Source data:
•••
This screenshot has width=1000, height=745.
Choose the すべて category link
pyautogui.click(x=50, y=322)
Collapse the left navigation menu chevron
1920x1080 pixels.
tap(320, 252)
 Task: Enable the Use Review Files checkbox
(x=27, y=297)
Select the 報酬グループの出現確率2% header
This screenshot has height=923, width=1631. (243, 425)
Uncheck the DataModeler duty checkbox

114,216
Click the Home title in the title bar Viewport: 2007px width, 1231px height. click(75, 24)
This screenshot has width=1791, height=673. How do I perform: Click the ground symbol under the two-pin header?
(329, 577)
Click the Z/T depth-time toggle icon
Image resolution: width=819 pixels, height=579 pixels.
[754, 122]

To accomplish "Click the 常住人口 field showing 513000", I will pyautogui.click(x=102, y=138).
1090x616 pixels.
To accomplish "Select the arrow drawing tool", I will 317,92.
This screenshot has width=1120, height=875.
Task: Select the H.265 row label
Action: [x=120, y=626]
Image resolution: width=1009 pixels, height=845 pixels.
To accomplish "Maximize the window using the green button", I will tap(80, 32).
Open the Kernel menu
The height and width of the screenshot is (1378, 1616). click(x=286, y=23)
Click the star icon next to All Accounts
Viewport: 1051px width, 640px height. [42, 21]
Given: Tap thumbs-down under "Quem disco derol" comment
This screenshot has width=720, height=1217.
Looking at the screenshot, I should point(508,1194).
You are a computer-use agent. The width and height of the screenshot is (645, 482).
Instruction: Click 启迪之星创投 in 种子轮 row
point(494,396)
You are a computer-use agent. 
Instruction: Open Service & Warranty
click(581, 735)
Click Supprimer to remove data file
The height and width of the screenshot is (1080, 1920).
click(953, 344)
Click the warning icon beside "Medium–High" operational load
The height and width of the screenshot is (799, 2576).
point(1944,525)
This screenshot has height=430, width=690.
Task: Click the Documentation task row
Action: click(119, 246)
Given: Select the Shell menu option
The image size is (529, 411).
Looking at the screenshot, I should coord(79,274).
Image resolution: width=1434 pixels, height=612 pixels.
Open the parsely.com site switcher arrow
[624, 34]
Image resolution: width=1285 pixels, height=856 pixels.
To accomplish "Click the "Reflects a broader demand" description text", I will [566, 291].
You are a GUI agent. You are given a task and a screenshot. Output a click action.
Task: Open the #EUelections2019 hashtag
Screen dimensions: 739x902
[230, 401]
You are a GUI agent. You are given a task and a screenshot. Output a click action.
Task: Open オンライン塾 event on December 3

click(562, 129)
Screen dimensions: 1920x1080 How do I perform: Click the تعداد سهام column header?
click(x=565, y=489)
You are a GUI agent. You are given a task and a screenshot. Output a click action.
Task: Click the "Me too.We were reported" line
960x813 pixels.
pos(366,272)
•••
Rewrite all of the lines above, putting "Screen resolution" in place of every "Image resolution" and leaving the rest unchanged.

This screenshot has width=1000, height=745.
Choose the すべて category link
pyautogui.click(x=50, y=322)
Collapse the left navigation menu chevron
1920x1080 pixels.
tap(320, 252)
 Task: Enable the Use Review Files checkbox
(x=27, y=297)
Select the 報酬グループの出現確率2% header
This screenshot has height=923, width=1631. (243, 425)
Uncheck the DataModeler duty checkbox

114,216
Click the Home title in the title bar Viewport: 2007px width, 1231px height. click(75, 24)
This screenshot has width=1791, height=673. How do I perform: Click the ground symbol under the two-pin header?
(329, 577)
Click the Z/T depth-time toggle icon
Screen resolution: width=819 pixels, height=579 pixels.
[754, 122]

To accomplish "Click the 常住人口 field showing 513000", I will pyautogui.click(x=102, y=138).
1090x616 pixels.
To accomplish "Select the arrow drawing tool", I will 317,92.
This screenshot has width=1120, height=875.
Task: Select the H.265 row label
Action: [x=120, y=626]
Screen resolution: width=1009 pixels, height=845 pixels.
To accomplish "Maximize the window using the green button", I will tap(80, 32).
Open the Kernel menu
The height and width of the screenshot is (1378, 1616). click(x=286, y=23)
Click the star icon next to All Accounts
Viewport: 1051px width, 640px height. [42, 21]
Given: Tap thumbs-down under "Quem disco derol" comment
This screenshot has width=720, height=1217.
Looking at the screenshot, I should point(508,1194).
You are a computer-use agent. The width and height of the screenshot is (645, 482).
Instruction: Click 启迪之星创投 in 种子轮 row
point(494,396)
You are a computer-use agent. 
Instruction: Open Service & Warranty
click(581, 735)
Click Supprimer to remove data file
The height and width of the screenshot is (1080, 1920).
click(953, 344)
Click the warning icon beside "Medium–High" operational load
The height and width of the screenshot is (799, 2576).
point(1944,525)
This screenshot has height=430, width=690.
Task: Click the Documentation task row
Action: click(119, 246)
Given: Select the Shell menu option
The image size is (529, 411).
Looking at the screenshot, I should coord(79,274).
Screen resolution: width=1434 pixels, height=612 pixels.
Open the parsely.com site switcher arrow
[624, 34]
Screen resolution: width=1285 pixels, height=856 pixels.
To accomplish "Click the "Reflects a broader demand" description text", I will [566, 291].
You are a GUI agent. You are given a task and a screenshot. Output a click action.
Task: Open the #EUelections2019 hashtag
Screen dimensions: 739x902
[230, 401]
You are a GUI agent. You are given a task and a screenshot. Output a click action.
Task: Open オンライン塾 event on December 3

click(562, 129)
Screen dimensions: 1920x1080 How do I perform: Click the تعداد سهام column header?
click(x=565, y=489)
You are a GUI agent. You are given a task and a screenshot. Output a click action.
Task: Click the "Me too.We were reported" line
960x813 pixels.
pos(366,272)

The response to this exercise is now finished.